Distinguishing among HCO 3 - , CO 3 = , and H + as Substrates of Proteins That Appear To Be "Bicarbonate" Transporters.

BACKGROUND: Differentiating among HCO3 - , CO3 = , and H+ movements across membranes has long seemed impossible. We now seek to discriminate unambiguously among three alternate mechanisms: the inward flux of 2 HCO3 - (mechanism 1), the inward flux of 1 CO3 = (mechanism 2), and the CO2 /HCO3 - -stimulated outward flux of 2 H+ (mechanism 3).

METHODS: As a test case, we use electrophysiology and heterologous expression in Xenopus oocytes to examine SLC4 family members that appear to transport "bicarbonate" ("HCO3 - ").
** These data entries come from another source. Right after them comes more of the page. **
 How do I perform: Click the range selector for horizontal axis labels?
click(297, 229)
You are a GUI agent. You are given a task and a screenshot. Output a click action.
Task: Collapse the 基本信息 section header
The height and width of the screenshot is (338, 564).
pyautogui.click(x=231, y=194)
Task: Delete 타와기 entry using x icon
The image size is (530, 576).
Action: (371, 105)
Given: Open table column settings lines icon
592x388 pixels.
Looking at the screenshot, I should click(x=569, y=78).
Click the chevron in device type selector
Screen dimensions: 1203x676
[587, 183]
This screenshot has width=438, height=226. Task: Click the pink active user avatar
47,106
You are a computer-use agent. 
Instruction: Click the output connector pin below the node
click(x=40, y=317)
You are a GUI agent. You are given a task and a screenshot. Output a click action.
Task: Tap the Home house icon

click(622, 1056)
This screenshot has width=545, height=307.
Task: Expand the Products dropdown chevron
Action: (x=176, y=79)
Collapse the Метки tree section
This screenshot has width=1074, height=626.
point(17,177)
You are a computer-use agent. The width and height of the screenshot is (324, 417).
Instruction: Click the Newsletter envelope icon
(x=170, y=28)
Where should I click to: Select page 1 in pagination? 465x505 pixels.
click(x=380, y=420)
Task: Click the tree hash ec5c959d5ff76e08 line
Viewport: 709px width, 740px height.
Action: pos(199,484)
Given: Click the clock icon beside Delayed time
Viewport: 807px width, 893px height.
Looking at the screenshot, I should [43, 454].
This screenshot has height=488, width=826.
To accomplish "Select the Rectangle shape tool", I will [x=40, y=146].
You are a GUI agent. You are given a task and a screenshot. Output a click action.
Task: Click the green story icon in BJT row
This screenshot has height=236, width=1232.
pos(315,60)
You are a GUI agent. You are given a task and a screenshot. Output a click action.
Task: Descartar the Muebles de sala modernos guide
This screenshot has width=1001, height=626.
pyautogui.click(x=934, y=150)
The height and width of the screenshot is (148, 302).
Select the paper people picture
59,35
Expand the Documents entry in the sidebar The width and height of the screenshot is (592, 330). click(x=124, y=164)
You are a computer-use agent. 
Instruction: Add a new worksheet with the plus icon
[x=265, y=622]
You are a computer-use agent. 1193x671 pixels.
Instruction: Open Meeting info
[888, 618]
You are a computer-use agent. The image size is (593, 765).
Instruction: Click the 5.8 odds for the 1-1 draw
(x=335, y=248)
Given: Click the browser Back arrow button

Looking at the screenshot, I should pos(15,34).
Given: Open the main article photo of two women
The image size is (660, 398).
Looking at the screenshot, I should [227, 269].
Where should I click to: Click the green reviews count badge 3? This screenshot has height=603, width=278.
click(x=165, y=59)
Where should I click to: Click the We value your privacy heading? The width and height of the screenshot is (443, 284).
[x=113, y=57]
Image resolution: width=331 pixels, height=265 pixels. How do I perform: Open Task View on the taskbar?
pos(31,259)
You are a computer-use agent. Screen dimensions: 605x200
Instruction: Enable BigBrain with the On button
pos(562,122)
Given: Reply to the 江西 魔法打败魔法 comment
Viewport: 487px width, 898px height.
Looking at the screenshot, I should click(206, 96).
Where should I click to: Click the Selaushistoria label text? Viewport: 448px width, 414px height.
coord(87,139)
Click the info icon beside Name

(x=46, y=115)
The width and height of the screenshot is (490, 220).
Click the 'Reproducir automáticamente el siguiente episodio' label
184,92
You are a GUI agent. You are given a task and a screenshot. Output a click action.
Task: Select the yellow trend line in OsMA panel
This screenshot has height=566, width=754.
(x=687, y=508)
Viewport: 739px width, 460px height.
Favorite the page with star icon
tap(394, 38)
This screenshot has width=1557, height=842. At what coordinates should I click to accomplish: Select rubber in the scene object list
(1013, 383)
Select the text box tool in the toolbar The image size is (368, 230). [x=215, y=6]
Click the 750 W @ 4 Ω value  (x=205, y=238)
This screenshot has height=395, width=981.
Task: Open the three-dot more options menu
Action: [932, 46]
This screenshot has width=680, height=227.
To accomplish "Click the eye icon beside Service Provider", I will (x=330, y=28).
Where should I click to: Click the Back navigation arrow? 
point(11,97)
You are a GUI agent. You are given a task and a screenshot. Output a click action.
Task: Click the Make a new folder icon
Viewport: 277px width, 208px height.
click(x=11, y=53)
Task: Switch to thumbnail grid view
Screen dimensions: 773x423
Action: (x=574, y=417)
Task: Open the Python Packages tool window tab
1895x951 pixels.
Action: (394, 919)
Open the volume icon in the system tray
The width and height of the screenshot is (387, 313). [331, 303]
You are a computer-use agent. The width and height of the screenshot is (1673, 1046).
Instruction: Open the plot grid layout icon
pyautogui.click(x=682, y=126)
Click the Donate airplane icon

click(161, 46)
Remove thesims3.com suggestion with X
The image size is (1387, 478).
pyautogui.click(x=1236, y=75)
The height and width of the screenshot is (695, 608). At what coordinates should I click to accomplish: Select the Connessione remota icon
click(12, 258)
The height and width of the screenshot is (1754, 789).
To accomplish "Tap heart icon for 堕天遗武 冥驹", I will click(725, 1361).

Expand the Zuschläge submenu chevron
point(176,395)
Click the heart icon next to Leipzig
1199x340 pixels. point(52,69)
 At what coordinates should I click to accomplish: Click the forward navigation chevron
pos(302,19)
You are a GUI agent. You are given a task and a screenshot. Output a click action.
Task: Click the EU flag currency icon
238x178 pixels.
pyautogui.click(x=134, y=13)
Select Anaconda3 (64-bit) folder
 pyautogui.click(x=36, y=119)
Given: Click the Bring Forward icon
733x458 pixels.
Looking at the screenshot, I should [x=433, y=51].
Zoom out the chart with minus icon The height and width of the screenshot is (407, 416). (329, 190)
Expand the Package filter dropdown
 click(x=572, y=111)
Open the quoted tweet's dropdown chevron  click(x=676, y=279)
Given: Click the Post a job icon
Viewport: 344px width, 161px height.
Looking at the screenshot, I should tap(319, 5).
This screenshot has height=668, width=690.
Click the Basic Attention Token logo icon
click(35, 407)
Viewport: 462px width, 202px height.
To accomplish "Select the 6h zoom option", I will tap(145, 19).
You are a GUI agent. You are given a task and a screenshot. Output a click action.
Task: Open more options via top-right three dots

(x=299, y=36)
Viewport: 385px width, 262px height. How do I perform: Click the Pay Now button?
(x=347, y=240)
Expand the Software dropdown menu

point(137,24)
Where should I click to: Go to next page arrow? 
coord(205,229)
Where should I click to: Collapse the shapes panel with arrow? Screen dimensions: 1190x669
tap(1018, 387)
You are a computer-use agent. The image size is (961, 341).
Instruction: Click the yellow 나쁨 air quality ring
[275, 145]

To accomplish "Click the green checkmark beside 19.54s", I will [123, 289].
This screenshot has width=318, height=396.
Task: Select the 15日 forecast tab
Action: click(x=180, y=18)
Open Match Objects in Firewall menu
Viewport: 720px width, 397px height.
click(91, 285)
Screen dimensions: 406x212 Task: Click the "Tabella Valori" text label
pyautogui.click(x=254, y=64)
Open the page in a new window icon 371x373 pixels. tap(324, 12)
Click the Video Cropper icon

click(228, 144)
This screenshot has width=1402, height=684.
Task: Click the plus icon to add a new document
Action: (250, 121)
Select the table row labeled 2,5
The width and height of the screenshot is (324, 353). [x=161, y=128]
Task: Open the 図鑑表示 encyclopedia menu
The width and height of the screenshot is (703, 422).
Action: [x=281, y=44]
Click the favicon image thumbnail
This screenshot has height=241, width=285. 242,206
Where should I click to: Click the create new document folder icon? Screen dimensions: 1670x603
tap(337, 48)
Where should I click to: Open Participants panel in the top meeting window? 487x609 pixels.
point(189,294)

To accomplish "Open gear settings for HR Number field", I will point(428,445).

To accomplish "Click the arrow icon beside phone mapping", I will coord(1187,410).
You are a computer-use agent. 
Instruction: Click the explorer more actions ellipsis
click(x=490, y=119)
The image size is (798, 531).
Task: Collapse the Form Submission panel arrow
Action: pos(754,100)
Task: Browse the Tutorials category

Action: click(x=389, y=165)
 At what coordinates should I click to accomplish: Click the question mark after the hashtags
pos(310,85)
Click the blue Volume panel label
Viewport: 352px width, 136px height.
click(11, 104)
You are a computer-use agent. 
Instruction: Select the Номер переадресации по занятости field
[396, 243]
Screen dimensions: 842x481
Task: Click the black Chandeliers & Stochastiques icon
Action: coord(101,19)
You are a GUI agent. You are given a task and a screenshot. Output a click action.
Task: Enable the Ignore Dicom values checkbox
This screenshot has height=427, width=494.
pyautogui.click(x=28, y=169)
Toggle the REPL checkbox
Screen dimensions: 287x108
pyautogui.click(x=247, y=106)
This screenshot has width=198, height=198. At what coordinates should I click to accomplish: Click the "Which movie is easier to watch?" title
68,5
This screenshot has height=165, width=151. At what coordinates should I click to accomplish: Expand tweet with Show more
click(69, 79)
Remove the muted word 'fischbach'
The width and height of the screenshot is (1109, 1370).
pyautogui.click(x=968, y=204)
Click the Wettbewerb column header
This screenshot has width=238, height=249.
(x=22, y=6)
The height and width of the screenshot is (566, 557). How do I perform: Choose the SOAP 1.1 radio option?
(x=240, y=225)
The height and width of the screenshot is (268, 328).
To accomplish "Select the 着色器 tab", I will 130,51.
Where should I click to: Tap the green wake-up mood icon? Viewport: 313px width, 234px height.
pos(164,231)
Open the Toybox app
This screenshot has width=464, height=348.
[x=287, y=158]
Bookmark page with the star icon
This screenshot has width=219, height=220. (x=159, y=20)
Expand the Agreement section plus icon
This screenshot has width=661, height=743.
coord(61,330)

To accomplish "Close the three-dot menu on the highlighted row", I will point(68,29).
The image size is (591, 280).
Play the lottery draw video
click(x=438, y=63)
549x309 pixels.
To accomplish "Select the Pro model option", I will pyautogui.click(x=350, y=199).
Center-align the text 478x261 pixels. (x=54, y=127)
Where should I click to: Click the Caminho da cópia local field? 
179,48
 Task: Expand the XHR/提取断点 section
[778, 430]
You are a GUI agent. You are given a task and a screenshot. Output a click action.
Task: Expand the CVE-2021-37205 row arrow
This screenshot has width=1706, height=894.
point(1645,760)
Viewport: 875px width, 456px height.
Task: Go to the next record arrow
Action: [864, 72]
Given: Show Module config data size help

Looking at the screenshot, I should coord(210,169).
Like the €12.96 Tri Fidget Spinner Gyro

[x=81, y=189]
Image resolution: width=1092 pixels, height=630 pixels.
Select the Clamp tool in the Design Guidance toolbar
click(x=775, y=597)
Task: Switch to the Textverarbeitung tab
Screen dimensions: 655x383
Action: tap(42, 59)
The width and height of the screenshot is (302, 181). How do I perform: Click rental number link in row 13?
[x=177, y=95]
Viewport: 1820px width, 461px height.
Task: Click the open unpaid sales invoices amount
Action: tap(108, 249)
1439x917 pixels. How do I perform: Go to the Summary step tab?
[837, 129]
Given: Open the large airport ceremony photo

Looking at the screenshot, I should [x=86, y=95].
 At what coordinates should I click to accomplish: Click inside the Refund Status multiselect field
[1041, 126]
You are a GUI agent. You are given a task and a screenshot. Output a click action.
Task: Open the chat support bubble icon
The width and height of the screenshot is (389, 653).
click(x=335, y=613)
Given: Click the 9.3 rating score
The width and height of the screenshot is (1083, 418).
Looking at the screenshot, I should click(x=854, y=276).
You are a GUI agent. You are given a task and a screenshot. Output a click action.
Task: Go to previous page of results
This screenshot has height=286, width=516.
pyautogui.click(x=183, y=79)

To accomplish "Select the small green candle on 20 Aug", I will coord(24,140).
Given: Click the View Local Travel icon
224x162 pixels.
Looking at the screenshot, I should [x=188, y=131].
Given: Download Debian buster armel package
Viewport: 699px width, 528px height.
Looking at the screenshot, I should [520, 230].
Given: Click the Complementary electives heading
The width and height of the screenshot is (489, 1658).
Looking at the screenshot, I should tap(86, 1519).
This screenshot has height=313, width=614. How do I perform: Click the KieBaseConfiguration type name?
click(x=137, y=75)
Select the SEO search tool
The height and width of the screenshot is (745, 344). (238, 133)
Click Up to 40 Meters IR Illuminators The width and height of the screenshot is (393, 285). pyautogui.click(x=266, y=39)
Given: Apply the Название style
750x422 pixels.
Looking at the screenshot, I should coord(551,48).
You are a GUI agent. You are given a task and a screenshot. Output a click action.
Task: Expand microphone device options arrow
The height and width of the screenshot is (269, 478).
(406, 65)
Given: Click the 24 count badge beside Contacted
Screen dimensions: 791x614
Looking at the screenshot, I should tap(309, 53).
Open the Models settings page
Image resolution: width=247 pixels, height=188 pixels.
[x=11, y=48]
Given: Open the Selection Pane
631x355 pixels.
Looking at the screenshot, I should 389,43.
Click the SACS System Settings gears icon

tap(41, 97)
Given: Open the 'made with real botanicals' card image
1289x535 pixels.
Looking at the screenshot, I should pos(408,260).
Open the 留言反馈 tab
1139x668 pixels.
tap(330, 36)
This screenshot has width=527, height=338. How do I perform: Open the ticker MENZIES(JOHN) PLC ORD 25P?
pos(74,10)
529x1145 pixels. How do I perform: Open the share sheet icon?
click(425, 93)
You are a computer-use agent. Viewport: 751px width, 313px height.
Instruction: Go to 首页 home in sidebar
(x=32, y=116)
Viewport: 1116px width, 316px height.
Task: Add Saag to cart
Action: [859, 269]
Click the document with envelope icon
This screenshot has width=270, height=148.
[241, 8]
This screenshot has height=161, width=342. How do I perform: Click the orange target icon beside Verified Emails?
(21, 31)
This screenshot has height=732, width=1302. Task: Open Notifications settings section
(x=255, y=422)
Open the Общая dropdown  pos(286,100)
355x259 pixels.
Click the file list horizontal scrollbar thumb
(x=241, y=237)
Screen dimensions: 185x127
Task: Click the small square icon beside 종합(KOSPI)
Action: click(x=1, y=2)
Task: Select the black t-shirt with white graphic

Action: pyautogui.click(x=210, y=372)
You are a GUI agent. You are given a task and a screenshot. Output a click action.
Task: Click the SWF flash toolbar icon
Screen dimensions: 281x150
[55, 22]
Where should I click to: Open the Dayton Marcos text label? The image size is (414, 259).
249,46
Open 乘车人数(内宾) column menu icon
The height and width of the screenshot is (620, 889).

RESULTS: First, we note that cell-surface carbonic anhydrase should catalyze the forward reaction CO2 +OH- →HCO3 - if HCO3 - is the substrate; if it is not, the reverse reaction should occur. Monitoring changes in cell-surface pH ( Δ pHS ) with or without cell-surface carbonic anhydrase, we find that the presumed Cl-"HCO3 " exchanger AE1 (SLC4A1) does indeed transport HCO3 - (mechanism 1) as long supposed, whereas the electrogenic Na/"HCO3 " cotransporter NBCe1 (SLC4A4) and the electroneutral Na+ -driven Cl-"HCO3 " exchanger NDCBE (SLC4A8) do not. Second, we use mathematical simulations to show that each of the three mechanisms generates unique quantities of H+ at the cell surface (measured as Δ pHS ) per charge transported (measured as change in membrane current, ΔI m ). Calibrating ΔpHS /Δ I m in oocytes expressing the H+ channel HV 1, we find that our NBCe1 data align closely with predictions of CO3 = transport (mechanism 2), while ruling out HCO3 - (mechanism 1) and CO2 /HCO3 - -stimulated H+ transport (mechanism 3).

CONCLUSIONS: Our surface chemistry approach makes it possible for the first time to distinguish among HCO3 - , CO3 = , and H+ fluxes, thereby providing insight into molecular actions of clinically relevant acid-base transporters and carbonic-anhydrase inhibitors.